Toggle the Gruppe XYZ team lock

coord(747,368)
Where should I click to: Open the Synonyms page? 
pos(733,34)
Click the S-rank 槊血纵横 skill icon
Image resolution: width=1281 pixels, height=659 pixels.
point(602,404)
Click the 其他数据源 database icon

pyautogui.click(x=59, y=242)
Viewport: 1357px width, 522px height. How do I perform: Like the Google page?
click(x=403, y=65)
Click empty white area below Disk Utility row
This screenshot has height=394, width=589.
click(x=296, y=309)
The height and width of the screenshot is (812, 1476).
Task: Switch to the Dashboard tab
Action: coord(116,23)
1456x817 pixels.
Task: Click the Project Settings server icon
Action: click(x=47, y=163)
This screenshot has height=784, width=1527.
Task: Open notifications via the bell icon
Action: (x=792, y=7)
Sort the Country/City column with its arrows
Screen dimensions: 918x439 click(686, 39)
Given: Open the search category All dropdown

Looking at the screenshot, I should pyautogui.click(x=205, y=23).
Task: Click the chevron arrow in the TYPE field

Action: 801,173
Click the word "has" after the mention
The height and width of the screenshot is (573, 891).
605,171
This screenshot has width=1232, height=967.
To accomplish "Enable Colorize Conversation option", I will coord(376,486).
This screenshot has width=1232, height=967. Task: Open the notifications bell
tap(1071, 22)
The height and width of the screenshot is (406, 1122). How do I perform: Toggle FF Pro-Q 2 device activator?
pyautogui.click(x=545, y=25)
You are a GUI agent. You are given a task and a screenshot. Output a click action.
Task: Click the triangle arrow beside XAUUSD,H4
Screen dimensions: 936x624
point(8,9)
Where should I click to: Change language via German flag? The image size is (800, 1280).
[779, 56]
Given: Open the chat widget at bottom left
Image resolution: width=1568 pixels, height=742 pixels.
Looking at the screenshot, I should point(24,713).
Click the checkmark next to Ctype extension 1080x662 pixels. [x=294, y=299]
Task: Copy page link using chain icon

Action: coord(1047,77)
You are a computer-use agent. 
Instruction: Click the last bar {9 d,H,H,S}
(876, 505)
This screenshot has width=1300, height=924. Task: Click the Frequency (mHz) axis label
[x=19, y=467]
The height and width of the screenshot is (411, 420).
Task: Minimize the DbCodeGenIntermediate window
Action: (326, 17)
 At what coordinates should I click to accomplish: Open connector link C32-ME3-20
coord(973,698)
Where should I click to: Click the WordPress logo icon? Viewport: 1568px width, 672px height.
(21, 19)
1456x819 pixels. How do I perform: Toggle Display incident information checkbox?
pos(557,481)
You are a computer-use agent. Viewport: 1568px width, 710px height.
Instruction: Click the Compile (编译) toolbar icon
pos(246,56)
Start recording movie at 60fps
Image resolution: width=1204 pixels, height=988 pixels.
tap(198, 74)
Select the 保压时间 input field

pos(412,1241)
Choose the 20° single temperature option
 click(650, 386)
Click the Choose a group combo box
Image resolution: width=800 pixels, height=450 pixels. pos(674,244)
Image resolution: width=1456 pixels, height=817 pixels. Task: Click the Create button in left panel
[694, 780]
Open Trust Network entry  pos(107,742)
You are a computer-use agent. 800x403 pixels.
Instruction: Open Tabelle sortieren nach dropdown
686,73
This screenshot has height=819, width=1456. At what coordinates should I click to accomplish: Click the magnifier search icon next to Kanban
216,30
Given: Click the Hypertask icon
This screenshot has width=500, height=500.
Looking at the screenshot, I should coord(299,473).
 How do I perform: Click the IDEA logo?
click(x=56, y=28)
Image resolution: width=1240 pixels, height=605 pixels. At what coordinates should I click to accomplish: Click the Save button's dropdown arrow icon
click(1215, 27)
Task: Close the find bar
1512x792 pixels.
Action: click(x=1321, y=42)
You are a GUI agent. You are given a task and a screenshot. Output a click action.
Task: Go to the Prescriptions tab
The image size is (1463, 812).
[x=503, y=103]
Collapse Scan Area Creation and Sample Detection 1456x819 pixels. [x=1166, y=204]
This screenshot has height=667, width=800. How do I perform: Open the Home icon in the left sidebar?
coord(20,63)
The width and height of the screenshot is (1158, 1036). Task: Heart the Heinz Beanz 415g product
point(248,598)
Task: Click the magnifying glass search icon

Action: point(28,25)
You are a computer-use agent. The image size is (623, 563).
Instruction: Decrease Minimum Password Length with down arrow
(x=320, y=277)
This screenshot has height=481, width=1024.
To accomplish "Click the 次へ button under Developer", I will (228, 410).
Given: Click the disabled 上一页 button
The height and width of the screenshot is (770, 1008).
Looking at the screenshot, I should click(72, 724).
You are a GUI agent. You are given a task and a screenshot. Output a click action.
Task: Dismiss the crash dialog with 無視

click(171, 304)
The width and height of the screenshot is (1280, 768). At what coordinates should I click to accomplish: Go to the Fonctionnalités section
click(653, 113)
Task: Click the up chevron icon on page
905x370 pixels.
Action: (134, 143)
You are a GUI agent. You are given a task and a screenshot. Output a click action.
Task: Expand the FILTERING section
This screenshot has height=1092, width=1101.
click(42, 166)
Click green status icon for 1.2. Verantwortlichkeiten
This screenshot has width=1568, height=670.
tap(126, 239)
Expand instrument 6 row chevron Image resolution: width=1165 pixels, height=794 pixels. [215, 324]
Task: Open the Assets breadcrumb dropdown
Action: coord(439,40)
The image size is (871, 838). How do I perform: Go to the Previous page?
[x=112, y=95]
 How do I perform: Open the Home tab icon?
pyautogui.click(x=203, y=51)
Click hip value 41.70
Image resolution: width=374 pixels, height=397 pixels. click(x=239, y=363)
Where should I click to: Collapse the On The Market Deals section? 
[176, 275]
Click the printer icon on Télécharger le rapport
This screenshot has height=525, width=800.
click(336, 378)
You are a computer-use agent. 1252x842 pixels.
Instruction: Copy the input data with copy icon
......
### Problem statement
Edit all of the records above by replacing every "Where should I click to" with "Where do I click to". Leave everything else as it is.

### Complete output
Toggle the Gruppe XYZ team lock

coord(747,368)
Where do I click to: Open the Synonyms page? 
pos(733,34)
Click the S-rank 槊血纵横 skill icon
Image resolution: width=1281 pixels, height=659 pixels.
point(602,404)
Click the 其他数据源 database icon

pyautogui.click(x=59, y=242)
Viewport: 1357px width, 522px height. How do I perform: Like the Google page?
click(x=403, y=65)
Click empty white area below Disk Utility row
This screenshot has height=394, width=589.
click(x=296, y=309)
The height and width of the screenshot is (812, 1476).
Task: Switch to the Dashboard tab
Action: coord(116,23)
1456x817 pixels.
Task: Click the Project Settings server icon
Action: click(x=47, y=163)
This screenshot has height=784, width=1527.
Task: Open notifications via the bell icon
Action: (x=792, y=7)
Sort the Country/City column with its arrows
Screen dimensions: 918x439 click(686, 39)
Given: Open the search category All dropdown

Looking at the screenshot, I should pyautogui.click(x=205, y=23).
Task: Click the chevron arrow in the TYPE field

Action: 801,173
Click the word "has" after the mention
The height and width of the screenshot is (573, 891).
605,171
This screenshot has width=1232, height=967.
To accomplish "Enable Colorize Conversation option", I will coord(376,486).
This screenshot has width=1232, height=967. Task: Open the notifications bell
tap(1071, 22)
The height and width of the screenshot is (406, 1122). How do I perform: Toggle FF Pro-Q 2 device activator?
pyautogui.click(x=545, y=25)
You are a GUI agent. You are given a task and a screenshot. Output a click action.
Task: Click the triangle arrow beside XAUUSD,H4
Screen dimensions: 936x624
point(8,9)
Where do I click to: Change language via German flag? The image size is (800, 1280).
[779, 56]
Given: Open the chat widget at bottom left
Image resolution: width=1568 pixels, height=742 pixels.
Looking at the screenshot, I should point(24,713).
Click the checkmark next to Ctype extension 1080x662 pixels. [x=294, y=299]
Task: Copy page link using chain icon

Action: coord(1047,77)
You are a computer-use agent. 
Instruction: Click the last bar {9 d,H,H,S}
(876, 505)
This screenshot has width=1300, height=924. Task: Click the Frequency (mHz) axis label
[x=19, y=467]
The height and width of the screenshot is (411, 420).
Task: Minimize the DbCodeGenIntermediate window
Action: (326, 17)
 At what coordinates should I click to accomplish: Open connector link C32-ME3-20
coord(973,698)
Where do I click to: Click the WordPress logo icon? Viewport: 1568px width, 672px height.
(21, 19)
1456x819 pixels. How do I perform: Toggle Display incident information checkbox?
pos(557,481)
You are a computer-use agent. Viewport: 1568px width, 710px height.
Instruction: Click the Compile (编译) toolbar icon
pos(246,56)
Start recording movie at 60fps
Image resolution: width=1204 pixels, height=988 pixels.
tap(198, 74)
Select the 保压时间 input field

pos(412,1241)
Choose the 20° single temperature option
 click(650, 386)
Click the Choose a group combo box
Image resolution: width=800 pixels, height=450 pixels. pos(674,244)
Image resolution: width=1456 pixels, height=817 pixels. Task: Click the Create button in left panel
[694, 780]
Open Trust Network entry  pos(107,742)
You are a computer-use agent. 800x403 pixels.
Instruction: Open Tabelle sortieren nach dropdown
686,73
This screenshot has height=819, width=1456. At what coordinates should I click to accomplish: Click the magnifier search icon next to Kanban
216,30
Given: Click the Hypertask icon
This screenshot has width=500, height=500.
Looking at the screenshot, I should coord(299,473).
 How do I perform: Click the IDEA logo?
click(x=56, y=28)
Image resolution: width=1240 pixels, height=605 pixels. At what coordinates should I click to accomplish: Click the Save button's dropdown arrow icon
click(1215, 27)
Task: Close the find bar
1512x792 pixels.
Action: click(x=1321, y=42)
You are a GUI agent. You are given a task and a screenshot. Output a click action.
Task: Go to the Prescriptions tab
The image size is (1463, 812).
[x=503, y=103]
Collapse Scan Area Creation and Sample Detection 1456x819 pixels. [x=1166, y=204]
This screenshot has height=667, width=800. How do I perform: Open the Home icon in the left sidebar?
coord(20,63)
The width and height of the screenshot is (1158, 1036). Task: Heart the Heinz Beanz 415g product
point(248,598)
Task: Click the magnifying glass search icon

Action: point(28,25)
You are a computer-use agent. The image size is (623, 563).
Instruction: Decrease Minimum Password Length with down arrow
(x=320, y=277)
This screenshot has height=481, width=1024.
To accomplish "Click the 次へ button under Developer", I will (228, 410).
Given: Click the disabled 上一页 button
The height and width of the screenshot is (770, 1008).
Looking at the screenshot, I should click(72, 724).
You are a GUI agent. You are given a task and a screenshot. Output a click action.
Task: Dismiss the crash dialog with 無視

click(171, 304)
The width and height of the screenshot is (1280, 768). At what coordinates should I click to accomplish: Go to the Fonctionnalités section
click(653, 113)
Task: Click the up chevron icon on page
905x370 pixels.
Action: (134, 143)
You are a GUI agent. You are given a task and a screenshot. Output a click action.
Task: Expand the FILTERING section
This screenshot has height=1092, width=1101.
click(42, 166)
Click green status icon for 1.2. Verantwortlichkeiten
This screenshot has width=1568, height=670.
tap(126, 239)
Expand instrument 6 row chevron Image resolution: width=1165 pixels, height=794 pixels. [215, 324]
Task: Open the Assets breadcrumb dropdown
Action: coord(439,40)
The image size is (871, 838). How do I perform: Go to the Previous page?
[x=112, y=95]
 How do I perform: Open the Home tab icon?
pyautogui.click(x=203, y=51)
Click hip value 41.70
Image resolution: width=374 pixels, height=397 pixels. click(x=239, y=363)
Where do I click to: Collapse the On The Market Deals section? 
[176, 275]
Click the printer icon on Télécharger le rapport
This screenshot has height=525, width=800.
click(336, 378)
You are a computer-use agent. 1252x842 pixels.
Instruction: Copy the input data with copy icon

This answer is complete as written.